Playing Monastic for a Day
I have been (half) joking for years that I want to join a monastic community, because I am drawn to the structure and rhythm of monastic life. So, I was excited that after three years of always having a schedule conflict (school, vacation, graduation, etc), I was able to go to the Monastic Day Apart at Pecometh. I had been to a day of silence at the National Cathedral a few years before, which had been a lovely experience but also a little intimidating and challenging. This was much more comfortable.
The day started at Rec Hall around 8:30 am with coffee and tea, and gathering in silence. As someone who is definitely not a morning person, it was very nice to wake up slowly with a cup of coffee, music, and prayer (I had the luxury of rolling out of bed and down the hill from the Wesley House at about 8:10... the joys of a short commute!) The atmosphere was very relaxed and casual. Each prayer time throughout the day was a mix of silence, singing, scripture, sharing, and reading prayers together. In other words, it was peaceful but also kept my ever-wandering mind engaged.
Next on the agenda was a time of prayerful work. The monastic life teaches that everything we do - even (especially!) our work - can be a means of experiencing God. So we could choose from a list of various tasks around camp - litter pick-up, window cleaning, weeding, etc - to do for a couple of hours. I was planting vinca around the Admin building, and realized just how useless I am in the garden (should have spent more time helping in the garden like my sister, less time playing in mud puddles). Fortunately, the other ladies knew what they were doing and one in particular was very good at directing me (we were in silence, of course - and she was very good at sticking to the silence thing).

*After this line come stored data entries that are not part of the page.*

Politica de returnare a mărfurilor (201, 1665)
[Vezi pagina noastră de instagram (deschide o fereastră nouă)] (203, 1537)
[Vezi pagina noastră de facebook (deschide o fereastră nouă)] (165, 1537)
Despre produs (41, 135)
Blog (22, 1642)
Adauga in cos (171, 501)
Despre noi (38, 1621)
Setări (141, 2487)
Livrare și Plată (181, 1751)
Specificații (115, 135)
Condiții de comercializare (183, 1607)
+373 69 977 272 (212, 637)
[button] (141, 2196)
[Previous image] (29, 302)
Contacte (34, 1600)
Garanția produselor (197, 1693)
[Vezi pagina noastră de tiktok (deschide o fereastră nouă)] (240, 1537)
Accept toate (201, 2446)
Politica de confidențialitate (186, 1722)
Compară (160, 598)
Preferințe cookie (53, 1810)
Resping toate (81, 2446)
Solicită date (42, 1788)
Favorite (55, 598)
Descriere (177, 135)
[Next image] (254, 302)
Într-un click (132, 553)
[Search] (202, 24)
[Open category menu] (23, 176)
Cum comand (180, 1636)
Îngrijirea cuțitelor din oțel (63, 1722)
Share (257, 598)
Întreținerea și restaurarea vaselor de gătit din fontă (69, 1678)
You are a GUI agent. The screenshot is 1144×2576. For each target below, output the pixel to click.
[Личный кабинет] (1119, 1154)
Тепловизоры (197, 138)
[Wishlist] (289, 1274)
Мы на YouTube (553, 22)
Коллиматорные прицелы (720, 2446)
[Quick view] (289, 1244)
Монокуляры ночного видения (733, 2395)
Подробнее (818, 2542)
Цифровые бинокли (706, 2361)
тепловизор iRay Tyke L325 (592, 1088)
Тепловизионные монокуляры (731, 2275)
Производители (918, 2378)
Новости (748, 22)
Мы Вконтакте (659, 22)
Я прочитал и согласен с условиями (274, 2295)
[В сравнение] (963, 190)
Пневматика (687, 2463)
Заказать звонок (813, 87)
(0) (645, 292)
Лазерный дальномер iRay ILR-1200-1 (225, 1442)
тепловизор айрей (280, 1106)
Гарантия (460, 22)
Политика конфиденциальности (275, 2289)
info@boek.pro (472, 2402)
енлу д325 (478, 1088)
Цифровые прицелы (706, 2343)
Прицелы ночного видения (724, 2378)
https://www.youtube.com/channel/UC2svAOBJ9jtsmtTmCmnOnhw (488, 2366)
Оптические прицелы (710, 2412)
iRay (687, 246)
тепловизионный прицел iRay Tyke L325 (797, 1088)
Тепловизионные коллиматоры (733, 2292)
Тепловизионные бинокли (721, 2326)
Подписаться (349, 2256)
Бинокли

At some point during the morning I realized that being good at the work was not the point. So I tried to just be helpful and enjoy getting my hands dirty.
We met back in the outdoor chapel for mid-day prayer, and then had lunch in the Fellowship Hall. Lunch was soup, bread and fruit - simple and satisfying! We ate "prayerfully," so we weren't in strict silence but we didn't have to worry about making small talk. Instead, we listened to readings, and were invited to share reflections from the morning. One of the readings (from Henri Nouwen) said, "in solitude we become aware that our worth is not the same as our usefulness." That made me chuckled after my hour of fumbling around in the garden this morning, since I definitely had said the phrase "I'm useless in the garden" to myself at least a dozen times.
We followed that up with about an hour of silent reflection around camp. I spent my time on the pier, enjoying the sun and the breeze. The hour stretched on and on, but not in a tiresome way. I journaled, prayed, read, and spent time just lying sprawled out in the sun on the warm boards of the pier. The rhythm of the day had calmed my mind so that I was not quite so distracted as I usually am, and I just let my thoughts wander over reflections about the day, and things that I had been pondering over with God. When I think about how different that hour was from most of the hours I spend on the pier during the summer (usually busy, or else trying to relax and finding my time speeding by), I am grateful that I get to experience Camp in all seasons. People always ask if camp is lonely in the off-season, and it is sometimes, but God is still here.
We closed with another time of prayer and communion, and I left feeling peaceful and happy. The next Monastic Day Apart will be held in the spring, and I encourage anyone who is curious to come try it out!